=== Begin Enclosure ===

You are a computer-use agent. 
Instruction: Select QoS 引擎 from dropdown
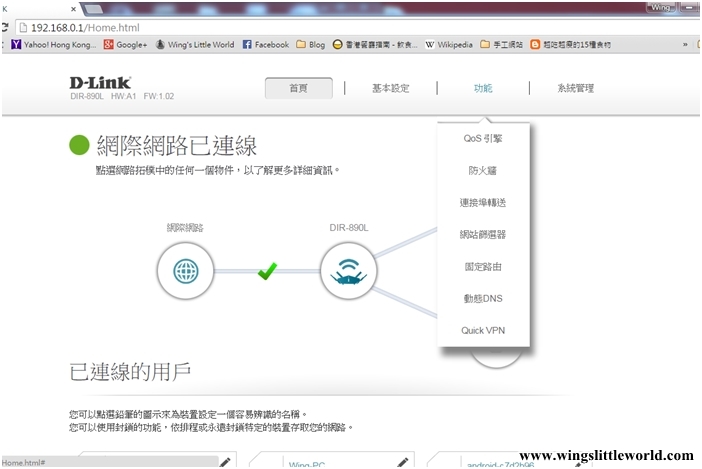click(x=483, y=139)
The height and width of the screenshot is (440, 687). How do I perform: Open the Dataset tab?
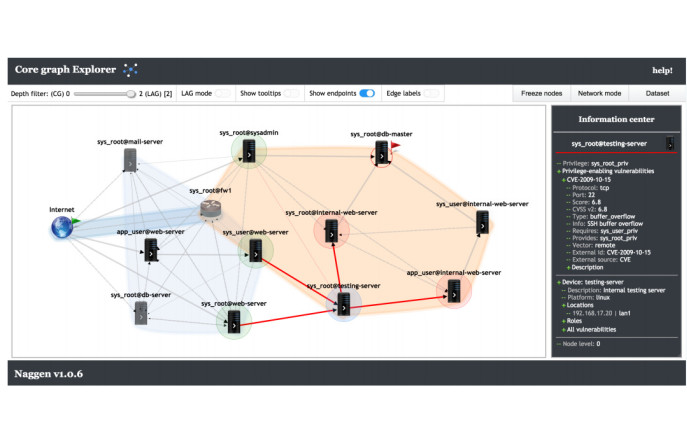pos(656,93)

=== End Enclosure ===

■ YOUR TASK ■
Images are to be excluded, and each record above written out word for word.

■ THE ANSWER ■
You are a computer-use agent. 
Instruction: Select QoS 引擎 from dropdown
click(x=483, y=139)
The height and width of the screenshot is (440, 687). How do I perform: Open the Dataset tab?
pos(656,93)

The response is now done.